## Prompt
A faithful transcription of all the records is required.

START Entries supplied

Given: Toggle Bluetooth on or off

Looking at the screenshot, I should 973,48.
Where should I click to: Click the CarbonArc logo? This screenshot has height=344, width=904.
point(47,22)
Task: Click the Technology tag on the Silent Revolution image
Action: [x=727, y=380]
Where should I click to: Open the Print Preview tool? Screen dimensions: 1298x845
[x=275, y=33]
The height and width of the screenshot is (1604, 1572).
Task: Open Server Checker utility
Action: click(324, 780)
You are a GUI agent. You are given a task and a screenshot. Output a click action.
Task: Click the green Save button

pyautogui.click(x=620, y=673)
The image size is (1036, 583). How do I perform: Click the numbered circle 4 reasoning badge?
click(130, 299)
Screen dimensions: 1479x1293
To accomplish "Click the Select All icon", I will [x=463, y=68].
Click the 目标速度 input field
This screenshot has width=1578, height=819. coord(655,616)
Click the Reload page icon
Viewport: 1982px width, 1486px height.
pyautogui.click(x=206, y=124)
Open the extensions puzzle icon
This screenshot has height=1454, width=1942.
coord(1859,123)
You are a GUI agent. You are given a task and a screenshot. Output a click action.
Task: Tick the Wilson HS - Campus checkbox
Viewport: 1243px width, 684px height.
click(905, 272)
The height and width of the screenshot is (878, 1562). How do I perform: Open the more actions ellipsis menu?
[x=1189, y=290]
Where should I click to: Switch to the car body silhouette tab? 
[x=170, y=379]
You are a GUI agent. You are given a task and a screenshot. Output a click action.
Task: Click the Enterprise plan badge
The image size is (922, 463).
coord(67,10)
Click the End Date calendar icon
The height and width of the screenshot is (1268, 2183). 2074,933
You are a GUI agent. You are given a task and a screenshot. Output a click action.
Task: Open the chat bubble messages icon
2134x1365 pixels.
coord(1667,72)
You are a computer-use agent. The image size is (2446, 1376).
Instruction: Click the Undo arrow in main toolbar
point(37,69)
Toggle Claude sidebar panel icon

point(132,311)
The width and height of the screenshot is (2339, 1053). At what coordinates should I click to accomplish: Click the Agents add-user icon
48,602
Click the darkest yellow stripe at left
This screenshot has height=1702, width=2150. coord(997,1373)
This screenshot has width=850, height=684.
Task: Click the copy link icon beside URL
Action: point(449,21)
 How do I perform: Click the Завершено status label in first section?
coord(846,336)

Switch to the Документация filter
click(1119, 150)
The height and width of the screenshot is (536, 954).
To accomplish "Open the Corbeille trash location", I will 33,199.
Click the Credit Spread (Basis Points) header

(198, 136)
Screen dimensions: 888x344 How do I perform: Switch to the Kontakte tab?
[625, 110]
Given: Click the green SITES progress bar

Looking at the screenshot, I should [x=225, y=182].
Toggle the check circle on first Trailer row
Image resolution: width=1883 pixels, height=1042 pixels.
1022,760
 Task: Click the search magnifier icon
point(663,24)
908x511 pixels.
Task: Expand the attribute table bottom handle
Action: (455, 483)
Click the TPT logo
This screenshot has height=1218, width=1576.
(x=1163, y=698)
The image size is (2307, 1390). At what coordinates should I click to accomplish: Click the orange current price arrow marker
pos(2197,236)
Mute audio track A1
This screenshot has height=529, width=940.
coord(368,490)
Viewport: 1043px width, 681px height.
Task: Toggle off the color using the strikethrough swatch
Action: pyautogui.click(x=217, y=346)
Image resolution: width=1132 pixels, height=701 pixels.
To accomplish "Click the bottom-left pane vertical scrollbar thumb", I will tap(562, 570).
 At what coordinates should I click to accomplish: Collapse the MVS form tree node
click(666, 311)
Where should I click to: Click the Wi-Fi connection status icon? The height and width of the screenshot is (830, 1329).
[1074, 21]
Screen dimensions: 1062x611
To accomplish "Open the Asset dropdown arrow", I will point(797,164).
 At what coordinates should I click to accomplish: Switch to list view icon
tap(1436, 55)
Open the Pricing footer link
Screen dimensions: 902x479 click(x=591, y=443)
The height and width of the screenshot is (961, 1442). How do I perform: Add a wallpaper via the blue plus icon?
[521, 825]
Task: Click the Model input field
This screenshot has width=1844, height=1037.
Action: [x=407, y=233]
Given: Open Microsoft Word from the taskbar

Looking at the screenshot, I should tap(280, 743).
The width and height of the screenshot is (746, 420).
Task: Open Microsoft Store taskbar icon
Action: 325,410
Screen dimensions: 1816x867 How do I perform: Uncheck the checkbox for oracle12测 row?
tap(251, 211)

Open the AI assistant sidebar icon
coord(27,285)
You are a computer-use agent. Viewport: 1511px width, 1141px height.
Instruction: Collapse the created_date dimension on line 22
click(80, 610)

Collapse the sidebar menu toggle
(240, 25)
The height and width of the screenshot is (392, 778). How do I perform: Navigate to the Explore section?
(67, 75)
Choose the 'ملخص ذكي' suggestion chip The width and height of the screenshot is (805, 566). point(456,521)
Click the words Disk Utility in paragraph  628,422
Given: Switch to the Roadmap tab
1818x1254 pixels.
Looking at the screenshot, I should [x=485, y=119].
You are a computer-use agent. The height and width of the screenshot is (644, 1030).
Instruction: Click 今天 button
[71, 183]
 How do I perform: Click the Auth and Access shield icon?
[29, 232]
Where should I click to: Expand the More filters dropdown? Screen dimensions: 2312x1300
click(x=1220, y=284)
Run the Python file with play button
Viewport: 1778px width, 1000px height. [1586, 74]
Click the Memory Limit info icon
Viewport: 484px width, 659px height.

END Entries supplied

## Written response
Given: Toggle Bluetooth on or off

Looking at the screenshot, I should 973,48.
Where should I click to: Click the CarbonArc logo? This screenshot has height=344, width=904.
point(47,22)
Task: Click the Technology tag on the Silent Revolution image
Action: [x=727, y=380]
Where should I click to: Open the Print Preview tool? Screen dimensions: 1298x845
[x=275, y=33]
The height and width of the screenshot is (1604, 1572).
Task: Open Server Checker utility
Action: click(324, 780)
You are a GUI agent. You are given a task and a screenshot. Output a click action.
Task: Click the green Save button

pyautogui.click(x=620, y=673)
The image size is (1036, 583). How do I perform: Click the numbered circle 4 reasoning badge?
click(130, 299)
Screen dimensions: 1479x1293
To accomplish "Click the Select All icon", I will [x=463, y=68].
Click the 目标速度 input field
This screenshot has width=1578, height=819. coord(655,616)
Click the Reload page icon
Viewport: 1982px width, 1486px height.
pyautogui.click(x=206, y=124)
Open the extensions puzzle icon
This screenshot has height=1454, width=1942.
coord(1859,123)
You are a GUI agent. You are given a task and a screenshot. Output a click action.
Task: Tick the Wilson HS - Campus checkbox
Viewport: 1243px width, 684px height.
click(905, 272)
The height and width of the screenshot is (878, 1562). How do I perform: Open the more actions ellipsis menu?
[x=1189, y=290]
Where should I click to: Switch to the car body silhouette tab? 
[x=170, y=379]
You are a GUI agent. You are given a task and a screenshot. Output a click action.
Task: Click the Enterprise plan badge
The image size is (922, 463).
coord(67,10)
Click the End Date calendar icon
The height and width of the screenshot is (1268, 2183). 2074,933
You are a GUI agent. You are given a task and a screenshot. Output a click action.
Task: Open the chat bubble messages icon
2134x1365 pixels.
coord(1667,72)
You are a computer-use agent. The image size is (2446, 1376).
Instruction: Click the Undo arrow in main toolbar
point(37,69)
Toggle Claude sidebar panel icon

point(132,311)
The width and height of the screenshot is (2339, 1053). At what coordinates should I click to accomplish: Click the Agents add-user icon
48,602
Click the darkest yellow stripe at left
This screenshot has height=1702, width=2150. coord(997,1373)
This screenshot has width=850, height=684.
Task: Click the copy link icon beside URL
Action: point(449,21)
 How do I perform: Click the Завершено status label in first section?
coord(846,336)

Switch to the Документация filter
click(1119, 150)
The height and width of the screenshot is (536, 954).
To accomplish "Open the Corbeille trash location", I will 33,199.
Click the Credit Spread (Basis Points) header

(198, 136)
Screen dimensions: 888x344 How do I perform: Switch to the Kontakte tab?
[625, 110]
Given: Click the green SITES progress bar

Looking at the screenshot, I should [x=225, y=182].
Toggle the check circle on first Trailer row
Image resolution: width=1883 pixels, height=1042 pixels.
1022,760
 Task: Click the search magnifier icon
point(663,24)
908x511 pixels.
Task: Expand the attribute table bottom handle
Action: (455, 483)
Click the TPT logo
This screenshot has height=1218, width=1576.
(x=1163, y=698)
The image size is (2307, 1390). At what coordinates should I click to accomplish: Click the orange current price arrow marker
pos(2197,236)
Mute audio track A1
This screenshot has height=529, width=940.
coord(368,490)
Viewport: 1043px width, 681px height.
Task: Toggle off the color using the strikethrough swatch
Action: pyautogui.click(x=217, y=346)
Image resolution: width=1132 pixels, height=701 pixels.
To accomplish "Click the bottom-left pane vertical scrollbar thumb", I will tap(562, 570).
 At what coordinates should I click to accomplish: Collapse the MVS form tree node
click(666, 311)
Where should I click to: Click the Wi-Fi connection status icon? The height and width of the screenshot is (830, 1329).
[1074, 21]
Screen dimensions: 1062x611
To accomplish "Open the Asset dropdown arrow", I will point(797,164).
 At what coordinates should I click to accomplish: Switch to list view icon
tap(1436, 55)
Open the Pricing footer link
Screen dimensions: 902x479 click(x=591, y=443)
The height and width of the screenshot is (961, 1442). How do I perform: Add a wallpaper via the blue plus icon?
[521, 825]
Task: Click the Model input field
This screenshot has width=1844, height=1037.
Action: [x=407, y=233]
Given: Open Microsoft Word from the taskbar

Looking at the screenshot, I should tap(280, 743).
The width and height of the screenshot is (746, 420).
Task: Open Microsoft Store taskbar icon
Action: 325,410
Screen dimensions: 1816x867 How do I perform: Uncheck the checkbox for oracle12测 row?
tap(251, 211)

Open the AI assistant sidebar icon
coord(27,285)
You are a computer-use agent. Viewport: 1511px width, 1141px height.
Instruction: Collapse the created_date dimension on line 22
click(80, 610)

Collapse the sidebar menu toggle
(240, 25)
The height and width of the screenshot is (392, 778). How do I perform: Navigate to the Explore section?
(67, 75)
Choose the 'ملخص ذكي' suggestion chip The width and height of the screenshot is (805, 566). point(456,521)
Click the words Disk Utility in paragraph  628,422
Given: Switch to the Roadmap tab
1818x1254 pixels.
Looking at the screenshot, I should [x=485, y=119].
You are a computer-use agent. The height and width of the screenshot is (644, 1030).
Instruction: Click 今天 button
[71, 183]
 How do I perform: Click the Auth and Access shield icon?
[29, 232]
Where should I click to: Expand the More filters dropdown? Screen dimensions: 2312x1300
click(x=1220, y=284)
Run the Python file with play button
Viewport: 1778px width, 1000px height. [1586, 74]
Click the Memory Limit info icon
Viewport: 484px width, 659px height.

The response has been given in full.